The electron is defined in the Standard Model as a elementary particle, pointlike, with no size or spatial extension.
Protons and neutrons that make up the nucleus are on the other hand composite particles as defined in the Standard Model, and they do have spatial extension. Of course, these are made up of quarks, antiquarks, and gluons, (contrary to popular belief not just three, those are the valence quarks only), but in reality a sea of quarks, antiquarks and gluons.
So based on this, it would not be correct to say that the nucleus, a composite particle, is smaller then the electron, a point particle, with no spatial extension.
However, what you are referring to, is the fact that, as per QM, the electron cloud is the physical manifestation of the mathematical description of something we call the probability distribution of the electron. This does have a spatial extension.
The diameter of the nucleus is in the range of 1.7566 fm (1.7566×10−15 m) for hydrogen (the diameter of a single proton) to about 11.7142 fm for uranium. These dimensions are much smaller than the diameter of the atom itself (nucleus + electron cloud), by a factor of about 26,634 (uranium atomic radius is about 156 pm (156×10−12 m)) to about 60,250 (hydrogen atomic radius is about 52.92 pm).[a]

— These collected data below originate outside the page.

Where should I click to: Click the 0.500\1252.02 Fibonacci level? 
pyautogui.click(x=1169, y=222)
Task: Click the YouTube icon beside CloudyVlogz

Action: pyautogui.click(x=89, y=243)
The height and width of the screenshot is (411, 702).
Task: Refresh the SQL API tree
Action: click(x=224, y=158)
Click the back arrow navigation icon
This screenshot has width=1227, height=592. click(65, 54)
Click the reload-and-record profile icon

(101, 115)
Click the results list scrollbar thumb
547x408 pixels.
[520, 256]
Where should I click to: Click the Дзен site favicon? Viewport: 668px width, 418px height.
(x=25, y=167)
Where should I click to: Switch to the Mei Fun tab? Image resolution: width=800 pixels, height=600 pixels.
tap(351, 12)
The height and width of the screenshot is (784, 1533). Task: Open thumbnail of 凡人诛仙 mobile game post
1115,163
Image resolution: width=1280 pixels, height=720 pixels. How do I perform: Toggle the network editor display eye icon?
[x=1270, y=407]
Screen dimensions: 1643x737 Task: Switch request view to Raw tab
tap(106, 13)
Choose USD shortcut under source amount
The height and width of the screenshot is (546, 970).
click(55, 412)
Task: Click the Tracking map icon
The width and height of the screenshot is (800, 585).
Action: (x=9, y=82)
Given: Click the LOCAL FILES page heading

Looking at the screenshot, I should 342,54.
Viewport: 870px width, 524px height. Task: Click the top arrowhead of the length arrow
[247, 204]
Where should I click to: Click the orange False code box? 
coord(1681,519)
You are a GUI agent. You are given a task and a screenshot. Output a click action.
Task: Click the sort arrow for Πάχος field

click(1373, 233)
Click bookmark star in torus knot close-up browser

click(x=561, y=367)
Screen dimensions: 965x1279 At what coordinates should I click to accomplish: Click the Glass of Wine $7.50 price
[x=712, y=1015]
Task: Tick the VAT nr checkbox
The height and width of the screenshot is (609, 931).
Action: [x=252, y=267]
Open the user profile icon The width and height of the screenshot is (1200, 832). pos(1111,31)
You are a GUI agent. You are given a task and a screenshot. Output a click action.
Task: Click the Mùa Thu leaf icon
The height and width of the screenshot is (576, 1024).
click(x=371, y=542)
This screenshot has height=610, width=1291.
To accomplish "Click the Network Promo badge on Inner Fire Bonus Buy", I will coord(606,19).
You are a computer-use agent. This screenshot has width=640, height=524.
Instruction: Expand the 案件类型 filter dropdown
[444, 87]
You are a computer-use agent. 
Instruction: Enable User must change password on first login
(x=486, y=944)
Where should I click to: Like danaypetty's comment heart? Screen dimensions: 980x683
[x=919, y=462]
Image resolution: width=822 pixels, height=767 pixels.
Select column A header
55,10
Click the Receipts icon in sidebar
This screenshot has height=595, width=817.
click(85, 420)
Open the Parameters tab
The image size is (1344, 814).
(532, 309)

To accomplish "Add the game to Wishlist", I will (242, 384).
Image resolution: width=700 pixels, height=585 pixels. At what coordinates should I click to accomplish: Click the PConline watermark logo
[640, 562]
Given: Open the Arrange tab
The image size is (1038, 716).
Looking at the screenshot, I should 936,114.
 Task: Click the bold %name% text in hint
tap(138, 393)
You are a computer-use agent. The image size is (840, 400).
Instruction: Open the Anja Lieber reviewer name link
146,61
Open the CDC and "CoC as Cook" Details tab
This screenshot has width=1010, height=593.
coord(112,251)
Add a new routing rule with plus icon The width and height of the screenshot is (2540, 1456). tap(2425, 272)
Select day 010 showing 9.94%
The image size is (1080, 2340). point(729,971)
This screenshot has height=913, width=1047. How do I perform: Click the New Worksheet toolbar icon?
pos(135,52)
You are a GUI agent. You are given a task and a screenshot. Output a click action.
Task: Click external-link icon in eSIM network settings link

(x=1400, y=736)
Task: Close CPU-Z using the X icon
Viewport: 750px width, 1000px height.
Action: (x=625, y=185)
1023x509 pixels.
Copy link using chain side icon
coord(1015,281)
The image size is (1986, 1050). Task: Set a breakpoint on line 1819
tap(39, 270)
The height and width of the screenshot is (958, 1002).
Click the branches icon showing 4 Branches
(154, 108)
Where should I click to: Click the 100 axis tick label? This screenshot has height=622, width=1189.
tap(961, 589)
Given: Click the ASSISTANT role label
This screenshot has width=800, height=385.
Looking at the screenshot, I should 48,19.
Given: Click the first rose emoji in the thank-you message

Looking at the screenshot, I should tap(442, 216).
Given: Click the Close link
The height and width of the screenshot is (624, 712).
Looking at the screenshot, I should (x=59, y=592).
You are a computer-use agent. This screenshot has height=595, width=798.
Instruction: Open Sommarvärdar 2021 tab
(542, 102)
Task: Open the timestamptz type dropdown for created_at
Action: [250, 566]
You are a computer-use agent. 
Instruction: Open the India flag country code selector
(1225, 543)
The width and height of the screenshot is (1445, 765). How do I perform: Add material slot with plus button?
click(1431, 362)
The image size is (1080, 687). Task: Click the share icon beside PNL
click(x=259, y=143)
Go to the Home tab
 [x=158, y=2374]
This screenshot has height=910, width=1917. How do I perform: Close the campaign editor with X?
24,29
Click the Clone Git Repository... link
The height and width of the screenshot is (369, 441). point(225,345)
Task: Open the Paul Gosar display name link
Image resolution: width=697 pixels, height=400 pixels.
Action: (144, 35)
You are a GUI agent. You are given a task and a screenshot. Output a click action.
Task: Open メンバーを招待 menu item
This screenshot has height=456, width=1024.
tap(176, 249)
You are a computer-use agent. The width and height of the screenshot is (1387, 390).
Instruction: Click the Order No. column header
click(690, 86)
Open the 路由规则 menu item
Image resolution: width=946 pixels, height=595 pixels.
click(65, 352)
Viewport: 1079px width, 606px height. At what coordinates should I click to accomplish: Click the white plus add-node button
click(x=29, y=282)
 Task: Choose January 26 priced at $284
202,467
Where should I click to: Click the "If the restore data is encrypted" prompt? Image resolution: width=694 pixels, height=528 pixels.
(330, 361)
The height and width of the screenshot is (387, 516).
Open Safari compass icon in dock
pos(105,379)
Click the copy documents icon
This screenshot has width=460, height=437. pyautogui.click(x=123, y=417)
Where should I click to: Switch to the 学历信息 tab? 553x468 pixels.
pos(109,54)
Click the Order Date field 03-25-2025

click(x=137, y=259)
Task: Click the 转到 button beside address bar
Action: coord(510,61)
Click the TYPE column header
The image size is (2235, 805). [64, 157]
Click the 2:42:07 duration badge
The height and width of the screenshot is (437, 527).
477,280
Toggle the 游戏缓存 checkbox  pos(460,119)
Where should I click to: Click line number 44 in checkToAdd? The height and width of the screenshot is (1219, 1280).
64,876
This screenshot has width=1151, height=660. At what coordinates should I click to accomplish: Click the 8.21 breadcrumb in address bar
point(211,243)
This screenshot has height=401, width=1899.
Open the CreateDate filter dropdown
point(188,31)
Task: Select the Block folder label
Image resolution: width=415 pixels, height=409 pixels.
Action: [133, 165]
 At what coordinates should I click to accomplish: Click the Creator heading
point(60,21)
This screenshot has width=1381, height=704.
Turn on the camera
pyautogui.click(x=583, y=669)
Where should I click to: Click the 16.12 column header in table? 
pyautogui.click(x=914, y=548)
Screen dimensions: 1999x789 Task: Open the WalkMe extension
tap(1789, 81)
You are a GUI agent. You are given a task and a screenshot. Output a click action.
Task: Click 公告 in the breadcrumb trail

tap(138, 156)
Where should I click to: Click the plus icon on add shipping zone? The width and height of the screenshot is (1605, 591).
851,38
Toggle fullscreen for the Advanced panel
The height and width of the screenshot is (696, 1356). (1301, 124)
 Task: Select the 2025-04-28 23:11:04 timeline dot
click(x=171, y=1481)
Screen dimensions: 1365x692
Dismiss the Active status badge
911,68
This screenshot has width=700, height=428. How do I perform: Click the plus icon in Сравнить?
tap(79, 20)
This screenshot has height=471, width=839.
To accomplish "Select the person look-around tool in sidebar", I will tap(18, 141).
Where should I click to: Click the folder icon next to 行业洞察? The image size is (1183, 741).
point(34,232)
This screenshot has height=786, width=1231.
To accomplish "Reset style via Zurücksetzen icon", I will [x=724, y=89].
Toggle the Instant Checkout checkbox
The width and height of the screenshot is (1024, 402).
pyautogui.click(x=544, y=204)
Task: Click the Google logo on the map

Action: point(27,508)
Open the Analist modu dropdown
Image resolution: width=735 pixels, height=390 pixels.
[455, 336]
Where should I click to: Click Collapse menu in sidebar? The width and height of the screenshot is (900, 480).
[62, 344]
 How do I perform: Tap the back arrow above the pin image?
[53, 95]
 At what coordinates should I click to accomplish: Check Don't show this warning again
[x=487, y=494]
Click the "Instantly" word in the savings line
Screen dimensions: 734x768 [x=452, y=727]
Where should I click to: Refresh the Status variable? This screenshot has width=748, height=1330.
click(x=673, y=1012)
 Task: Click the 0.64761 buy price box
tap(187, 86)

And in our universe, it happens so, that the (radius of the) spatial extension of this electron cloud is bigger than the average radius of the nucleus (which does have a spatial extension too). So in this sense you could argue that your statement about the electron cloud and the nucleus is worth thinking about. So you could say this, the spatial extension of the nucleus (which is just the probability distribution of the sea of constituents) is smaller than the probability distribution of the electron (the cloud).